* BEGIN SOURCE *

[PATCH] D68351: [profile] Add a mode to continuously sync counter updates to a file

Mon Oct 14 15:32:08 PDT 2019

Ok. covmap section is not loadable, so it is not a big issue.

On Mon, Oct 14, 2019 at 3:29 PM Petr Hosek <phosek at google.com> wrote:

> I have zlib enabled. It appears to be mostly __llvm_covmap which
> is 655MB, __llvm_prf_names is 159MB, __llvm_prf_data is 32MB.
>
> On Mon, Oct 14, 2019 at 3:22 PM Xinliang David Li <davidxl at google.com>
> wrote:
>
>>
>>
>> On Mon, Oct 14, 2019 at 3:17 PM Petr Hosek <phosek at google.com> wrote:
>>
>>> I've prototyped both approaches: relocated counters and dynamically
>>> allocated counters (the most recent proposal), to see how they'd perform.
>>> I've used both prototypes to build Clang and then used the instrumented
>>> Clang to compile zstd_opt.c
>>> <https://github.com/facebook/zstd/blob/dev/lib/compress/zstd_opt.c> which
>>> is one of the slowest files to compile in our build (the reported times are
>>> median from several runs).
>>>
>>> Uninstrumented Clang: 112M, 11.013s
>>> Existing instrumentation (statically allocated counters): 1247M, 34.626s
>>> Dynamically allocated counters: 1176M, 48.43s
>>> Relocated counters: 1292M, 47.847s
>>>
>>> I'm not sure why the instrumented Clang binary (in all cases) tends to
>>> get so big, originally I suspected it may be because the instrumentation is
>>> incompatible with --gc-sections so I disabled that option for the
>>> uninstrumented Clang but the difference is still roughly 10x. Do you have
>>> any insight on this?

* END SOURCE *
* BEGIN EXCERPTED RECORDS *

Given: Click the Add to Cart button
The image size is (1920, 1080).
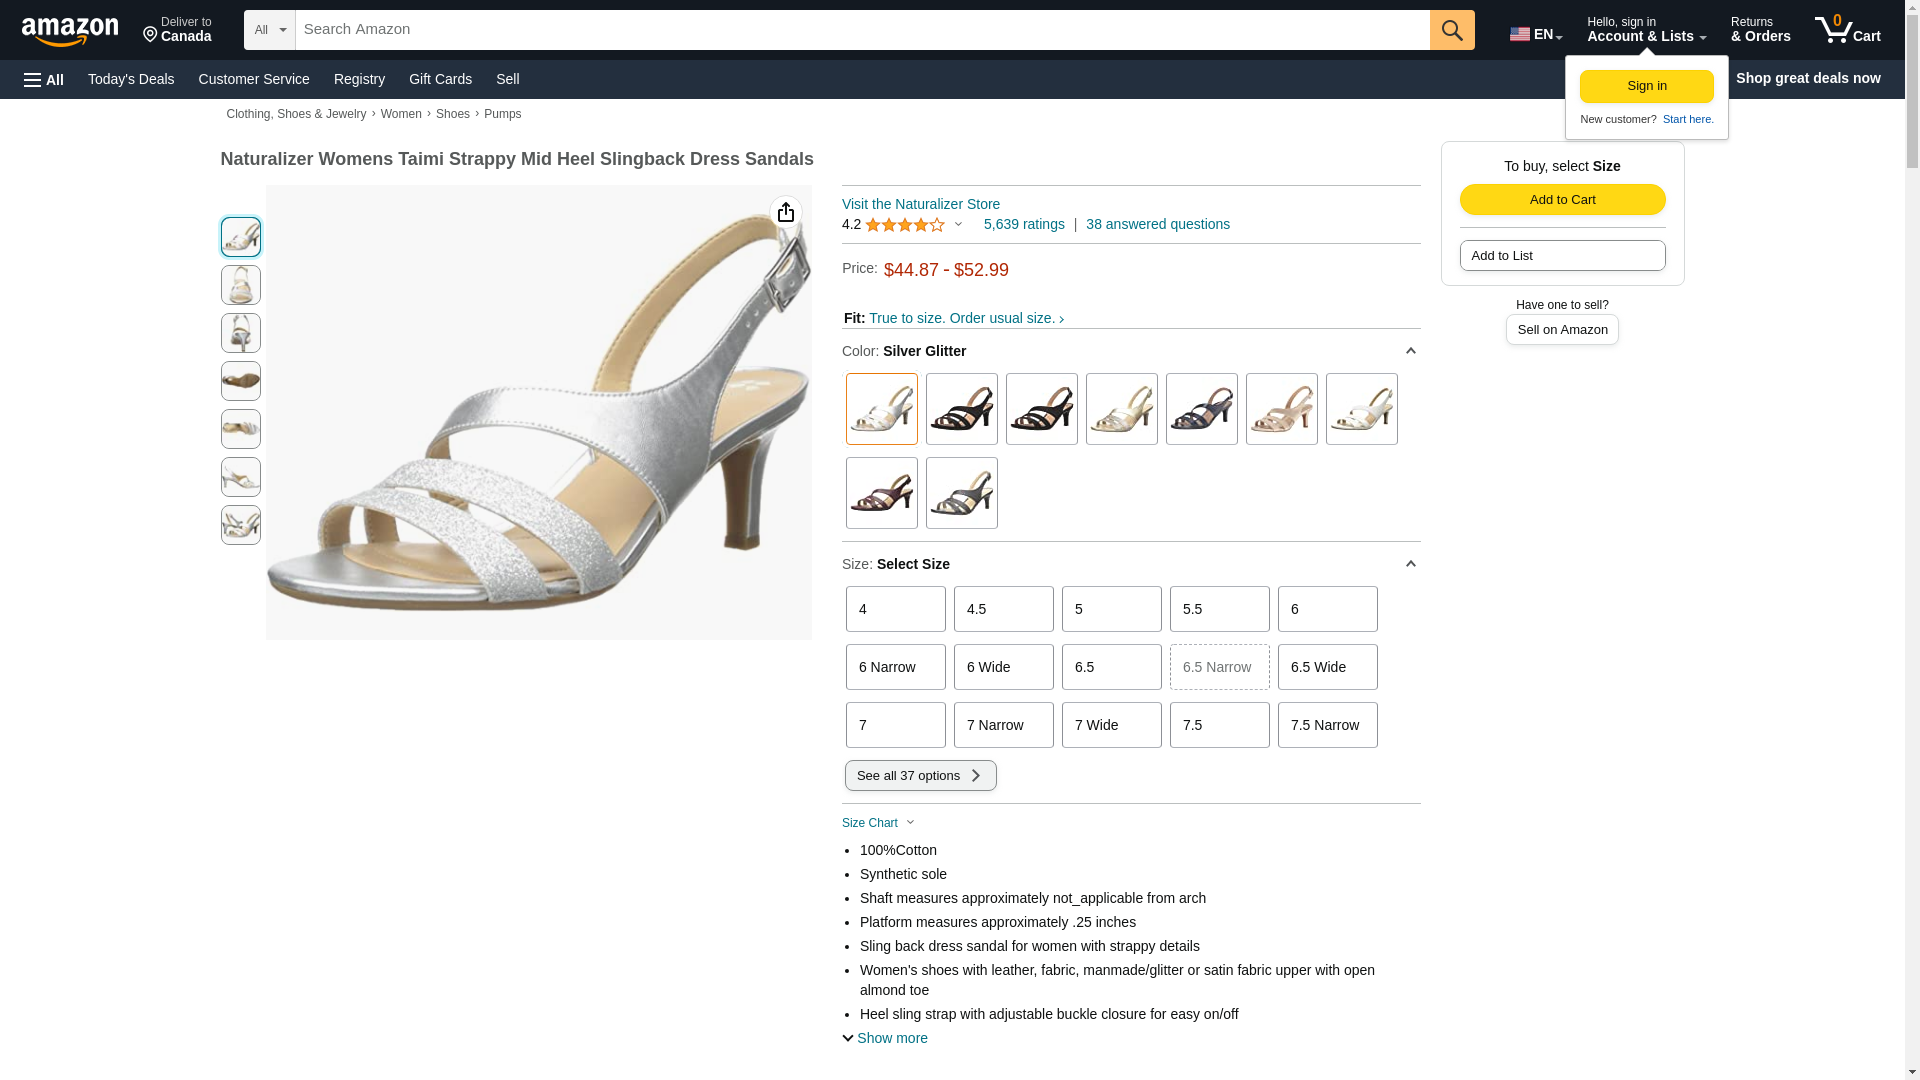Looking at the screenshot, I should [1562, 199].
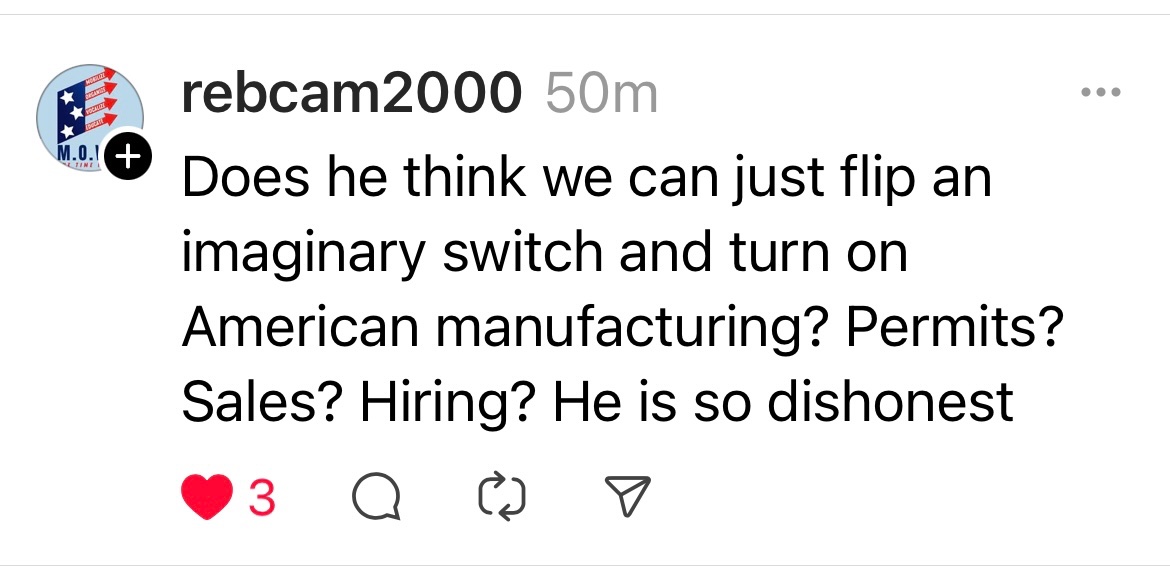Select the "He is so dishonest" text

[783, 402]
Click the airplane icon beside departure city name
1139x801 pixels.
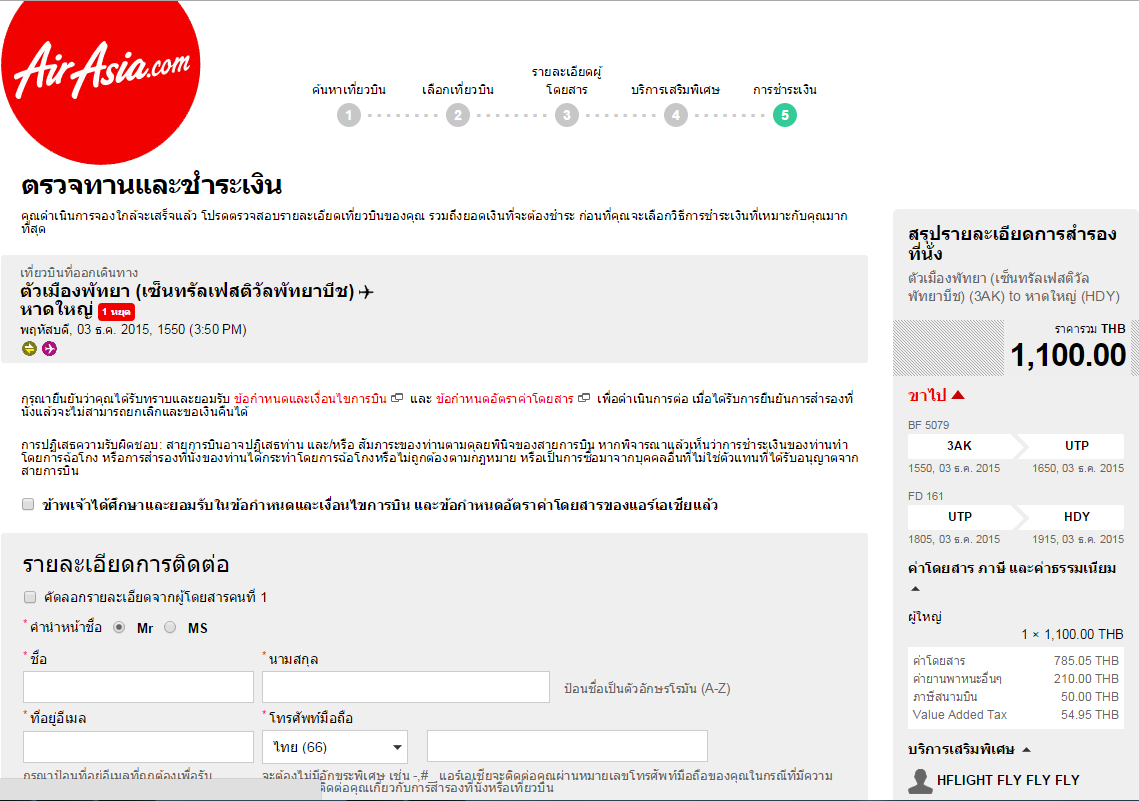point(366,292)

* END EXCERPTED RECORDS *
* BEGIN EXCERPTED RECORDS *

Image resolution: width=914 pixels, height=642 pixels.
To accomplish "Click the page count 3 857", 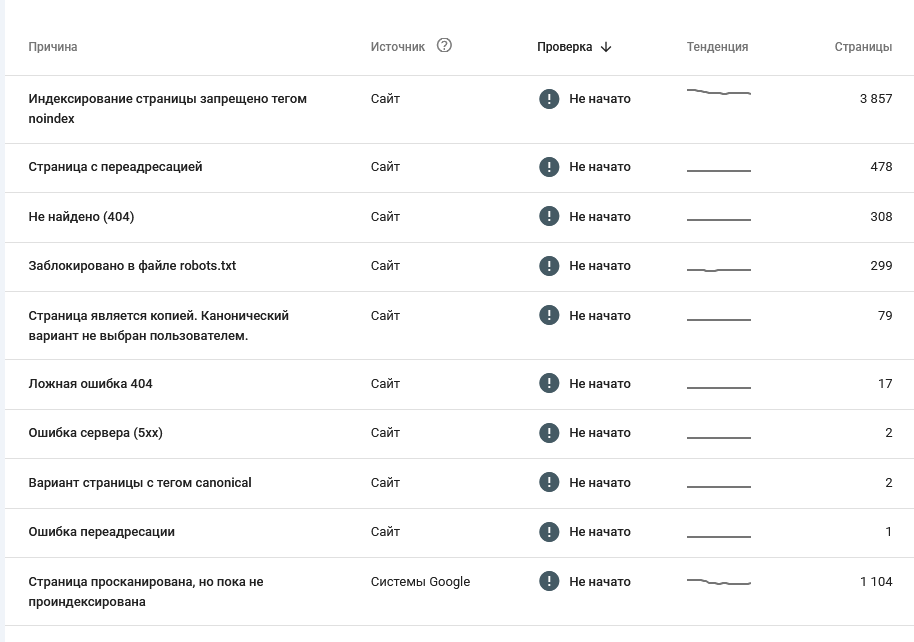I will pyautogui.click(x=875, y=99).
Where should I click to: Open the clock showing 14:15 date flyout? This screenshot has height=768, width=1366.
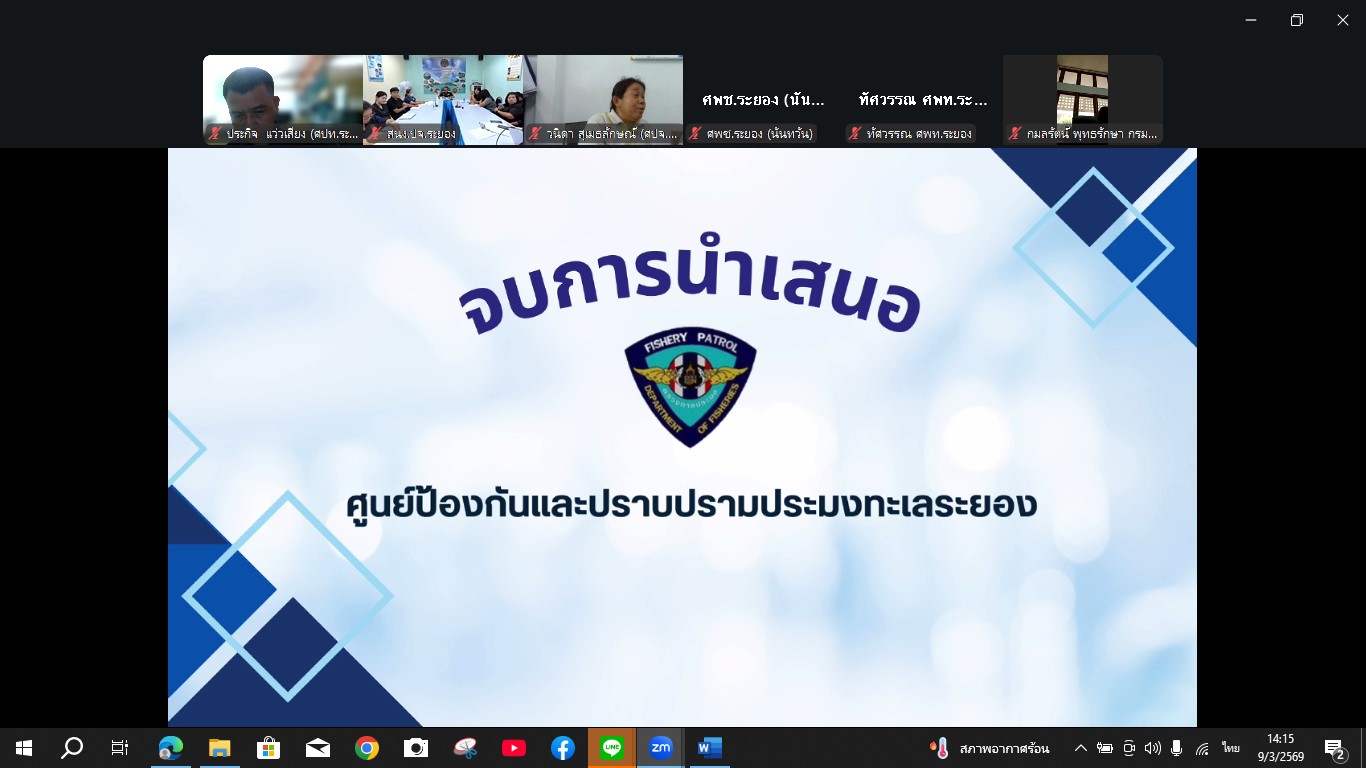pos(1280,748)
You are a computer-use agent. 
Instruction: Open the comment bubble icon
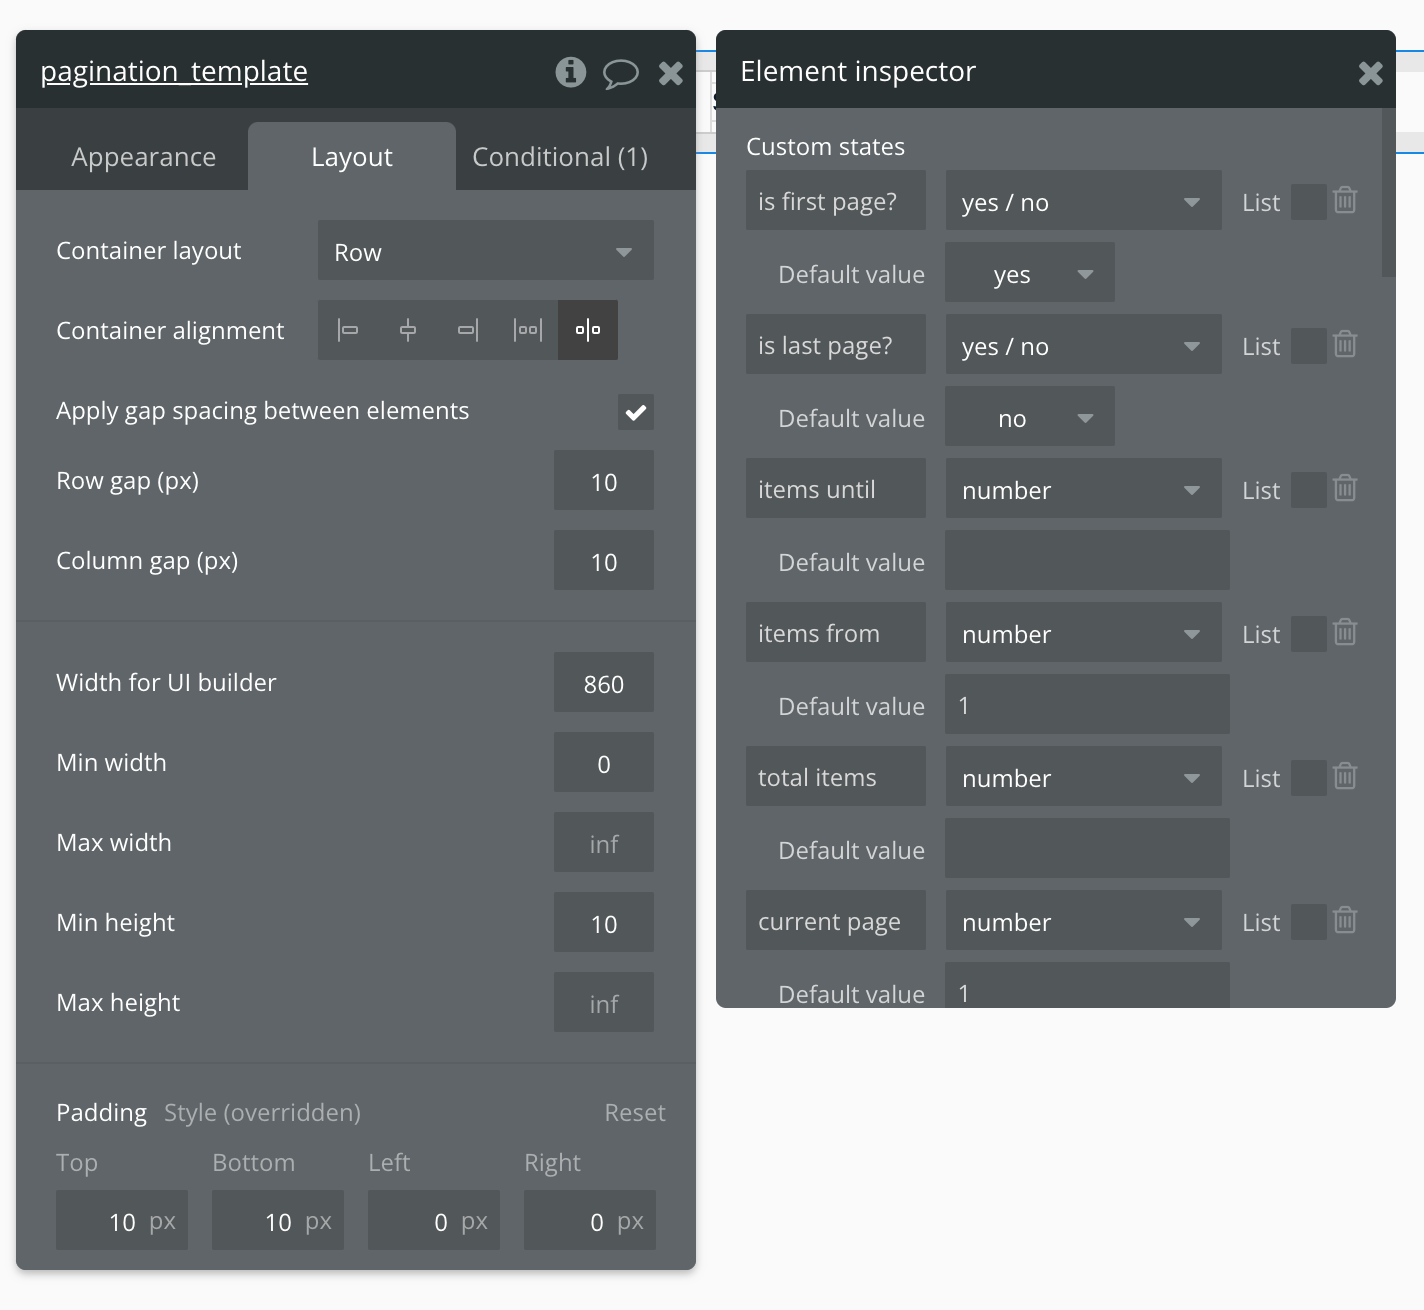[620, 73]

* END EXCERPTED RECORDS *

=== WHAT IS BEING ASKED ===
Copy a passage of the patch discussion word for word, starting at the words "Mon Oct 14 15:32:08" and ending after "159MB, __llvm_prf_data is 32MB.". None of the items matter for what is asked here.

=== EXPECTED ANSWER ===
Mon Oct 14 15:32:08 PDT 2019

Ok. covmap section is not loadable, so it is not a big issue.

On Mon, Oct 14, 2019 at 3:29 PM Petr Hosek <phosek at google.com> wrote:

> I have zlib enabled. It appears to be mostly __llvm_covmap which
> is 655MB, __llvm_prf_names is 159MB, __llvm_prf_data is 32MB.